Helga Burkart (85) Besucherin aus Schlieren «Ich bin zum dritten Mal am Fischessen dabei. Hier treffe ich jedes Mal meine Freundin aus Unterengstringen. Mit ihr habe ich früher Tennis gespielt. Die Stimmung in dieser Gartenwirtschaft erinnert mich an bayrische Biergärten. Hier ist es eine Art ‹Weingarten mit Fisch›. Man hat das Gefühl, alle Leute zu kennen, weil alle sehr freundlich und entspannt sind. Ich bewundere den Einsatz der Helfer und Organisatoren – so viele Fischknusperli, die zudem sehr gelungen sind.»
Stefan Bindi (63) Vereins-Aktuar aus Unterengstringen «Im Fischerverein bin ich schon seit rund 40 Jahren. Seit vier Jahren bin ich Aktuar. Es ist ein Geschenk, das Fischessen in der Gartenwirtschaft des Klosters durchführen zu können. Sensationell sind auch die treuen Stammgäste, die auch bei Regen zum Fischessen kommen. Meine Aufgabe ist es, die freiwilligen Helfer zu rekrutieren, die meist aus dem Bekanntenkreis des Vereins kommen. Fürs Fischessen braucht es rund 140 freiwillige Helfer und Vereinsmitglieder.»
Ruth Hermann (70) Besucherin aus Schlieren «Mein Mann Karl ist seit 35 Jahren im Fischerverein. Seit es das Fischessen gibt, bin ich da mit ihm. Das Ambiente beim Kloster Fahr ist wunderschön. Hier treffe ich auf Bekannte aus dem Verein und aus der Region. Zudem bereitet mein Schwager jeweils die Fischknusperli am Fischessen zu. Diese schmecken sehr fein. Sonst esse ich eigentlich nicht so viel Fisch, auch wenn mein Neffe, Rolf Ruf, Berufsfischer ist und ich von ihm so viel Fisch bekommen kann, wie ich will.»

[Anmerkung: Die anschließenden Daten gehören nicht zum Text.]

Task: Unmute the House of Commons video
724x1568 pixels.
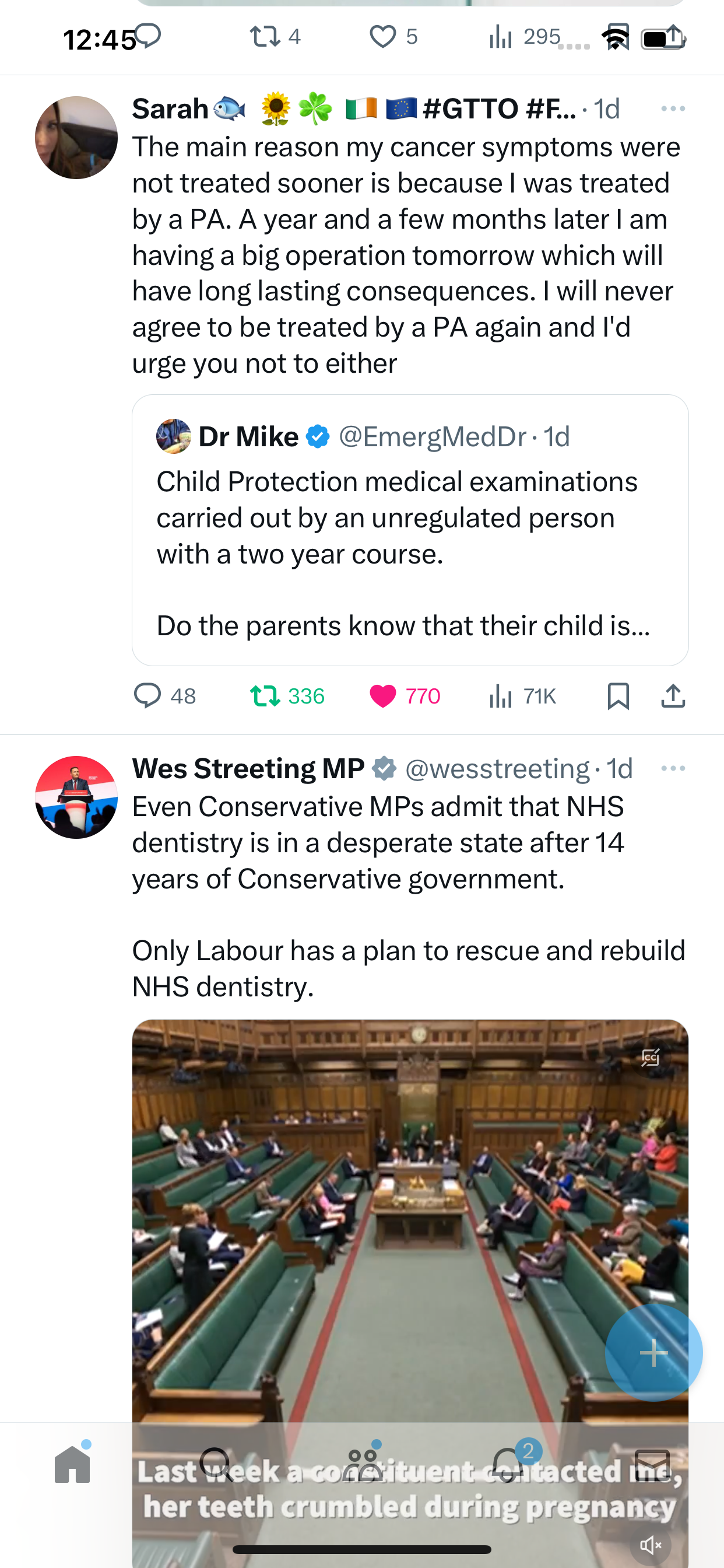Action: 651,1544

Astrid Ruf (57) Vereinskassiererin aus Horgen «Mein Vater, Ruedi Glaus, war Mitbegründer des Fischessens. Von Anfang an half ich mit. Seit 2015 bin ich Kassiererin des Fischervereins. Meine Aufgabe am Fischessen ist unter anderem, die freiwilligen Helfer zu begrüssen und ihnen Gutscheine abzugeben. Ausser 1991, als mein Sohn zur Welt kam, war ich immer am Fischessen dabei. Es ist alles grösser und professioneller geworden. Früher stellte man Sonnenschirme gegen Regen auf, heute haben wir Zelte.»